* **Work order**:
If a line of the data below holds the word "computer", list it.

Start of Provided entries

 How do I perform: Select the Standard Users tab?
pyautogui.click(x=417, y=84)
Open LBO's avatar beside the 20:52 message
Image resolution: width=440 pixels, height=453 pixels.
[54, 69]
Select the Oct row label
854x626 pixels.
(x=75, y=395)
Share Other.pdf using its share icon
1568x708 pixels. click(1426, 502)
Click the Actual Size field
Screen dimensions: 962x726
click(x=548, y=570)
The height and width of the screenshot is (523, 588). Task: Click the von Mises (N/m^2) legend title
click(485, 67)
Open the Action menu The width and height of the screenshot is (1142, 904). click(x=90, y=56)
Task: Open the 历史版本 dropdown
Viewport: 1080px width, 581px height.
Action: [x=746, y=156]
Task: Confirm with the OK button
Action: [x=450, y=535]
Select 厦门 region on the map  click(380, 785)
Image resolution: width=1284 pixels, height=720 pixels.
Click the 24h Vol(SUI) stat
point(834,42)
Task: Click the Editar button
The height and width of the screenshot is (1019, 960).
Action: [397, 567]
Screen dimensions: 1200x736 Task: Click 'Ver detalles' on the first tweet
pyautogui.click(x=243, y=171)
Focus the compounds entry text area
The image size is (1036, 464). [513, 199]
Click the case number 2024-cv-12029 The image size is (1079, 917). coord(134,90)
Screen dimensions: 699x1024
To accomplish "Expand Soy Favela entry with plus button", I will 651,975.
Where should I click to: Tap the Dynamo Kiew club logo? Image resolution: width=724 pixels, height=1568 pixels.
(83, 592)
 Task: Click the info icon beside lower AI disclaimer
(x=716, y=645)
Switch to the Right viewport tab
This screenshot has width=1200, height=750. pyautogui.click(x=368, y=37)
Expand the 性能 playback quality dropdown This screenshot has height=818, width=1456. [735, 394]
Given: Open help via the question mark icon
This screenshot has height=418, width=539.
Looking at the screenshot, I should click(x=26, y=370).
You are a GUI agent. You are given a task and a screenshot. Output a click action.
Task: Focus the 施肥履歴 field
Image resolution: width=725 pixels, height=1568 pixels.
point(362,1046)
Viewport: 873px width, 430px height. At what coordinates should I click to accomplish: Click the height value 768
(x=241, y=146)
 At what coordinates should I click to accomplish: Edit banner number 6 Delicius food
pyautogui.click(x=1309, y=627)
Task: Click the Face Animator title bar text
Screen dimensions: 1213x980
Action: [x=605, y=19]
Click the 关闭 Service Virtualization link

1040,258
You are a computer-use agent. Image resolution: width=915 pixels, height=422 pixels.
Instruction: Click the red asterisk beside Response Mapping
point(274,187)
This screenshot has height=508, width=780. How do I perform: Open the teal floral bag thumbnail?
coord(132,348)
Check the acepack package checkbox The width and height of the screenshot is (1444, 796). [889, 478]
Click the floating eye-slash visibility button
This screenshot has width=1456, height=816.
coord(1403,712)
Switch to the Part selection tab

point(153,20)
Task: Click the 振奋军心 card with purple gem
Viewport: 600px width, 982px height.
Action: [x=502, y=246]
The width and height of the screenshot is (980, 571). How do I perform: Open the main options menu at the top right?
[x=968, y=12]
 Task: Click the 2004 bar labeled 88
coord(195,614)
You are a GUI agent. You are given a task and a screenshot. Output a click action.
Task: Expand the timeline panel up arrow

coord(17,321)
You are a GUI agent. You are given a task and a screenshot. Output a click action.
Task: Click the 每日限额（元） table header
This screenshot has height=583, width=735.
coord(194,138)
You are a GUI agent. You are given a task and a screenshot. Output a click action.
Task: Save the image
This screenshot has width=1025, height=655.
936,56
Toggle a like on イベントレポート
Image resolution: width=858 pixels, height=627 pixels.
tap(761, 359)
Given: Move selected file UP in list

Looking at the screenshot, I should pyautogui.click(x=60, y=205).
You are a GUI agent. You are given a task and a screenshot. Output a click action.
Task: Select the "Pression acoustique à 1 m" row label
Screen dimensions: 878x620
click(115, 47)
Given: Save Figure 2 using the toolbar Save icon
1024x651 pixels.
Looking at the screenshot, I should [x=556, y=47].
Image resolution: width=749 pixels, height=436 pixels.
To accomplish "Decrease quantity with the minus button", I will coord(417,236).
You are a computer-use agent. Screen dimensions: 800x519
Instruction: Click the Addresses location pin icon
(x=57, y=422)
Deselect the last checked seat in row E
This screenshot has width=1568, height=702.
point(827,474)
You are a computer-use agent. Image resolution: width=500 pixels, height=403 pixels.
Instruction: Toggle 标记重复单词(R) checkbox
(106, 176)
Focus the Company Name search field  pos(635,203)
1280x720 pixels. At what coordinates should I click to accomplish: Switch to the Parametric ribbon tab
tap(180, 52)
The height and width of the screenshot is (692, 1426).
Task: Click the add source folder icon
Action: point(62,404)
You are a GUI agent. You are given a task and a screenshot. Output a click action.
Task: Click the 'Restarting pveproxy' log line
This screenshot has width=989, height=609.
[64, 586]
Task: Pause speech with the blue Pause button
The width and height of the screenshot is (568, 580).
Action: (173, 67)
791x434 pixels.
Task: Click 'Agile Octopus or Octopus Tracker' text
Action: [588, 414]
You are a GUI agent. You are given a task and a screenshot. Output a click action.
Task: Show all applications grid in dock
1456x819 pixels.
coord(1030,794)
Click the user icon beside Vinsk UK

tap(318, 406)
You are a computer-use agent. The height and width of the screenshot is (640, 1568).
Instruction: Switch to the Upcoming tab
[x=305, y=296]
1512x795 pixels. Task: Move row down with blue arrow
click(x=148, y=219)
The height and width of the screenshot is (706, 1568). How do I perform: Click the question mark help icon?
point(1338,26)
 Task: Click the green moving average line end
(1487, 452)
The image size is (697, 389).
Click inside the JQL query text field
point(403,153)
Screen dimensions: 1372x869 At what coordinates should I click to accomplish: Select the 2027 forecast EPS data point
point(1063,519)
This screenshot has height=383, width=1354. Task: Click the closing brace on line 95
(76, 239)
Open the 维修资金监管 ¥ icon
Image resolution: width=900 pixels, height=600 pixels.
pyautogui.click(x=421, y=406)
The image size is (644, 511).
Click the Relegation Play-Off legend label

End of Provided entries

* **Written answer**:
You are a computer-use agent. Image resolution: width=915 pixels, height=422 pixels.
You are a computer-use agent. Screen dimensions: 800x519
You are a computer-use agent. Image resolution: width=500 pixels, height=403 pixels.
You are a computer-use agent. The height and width of the screenshot is (640, 1568).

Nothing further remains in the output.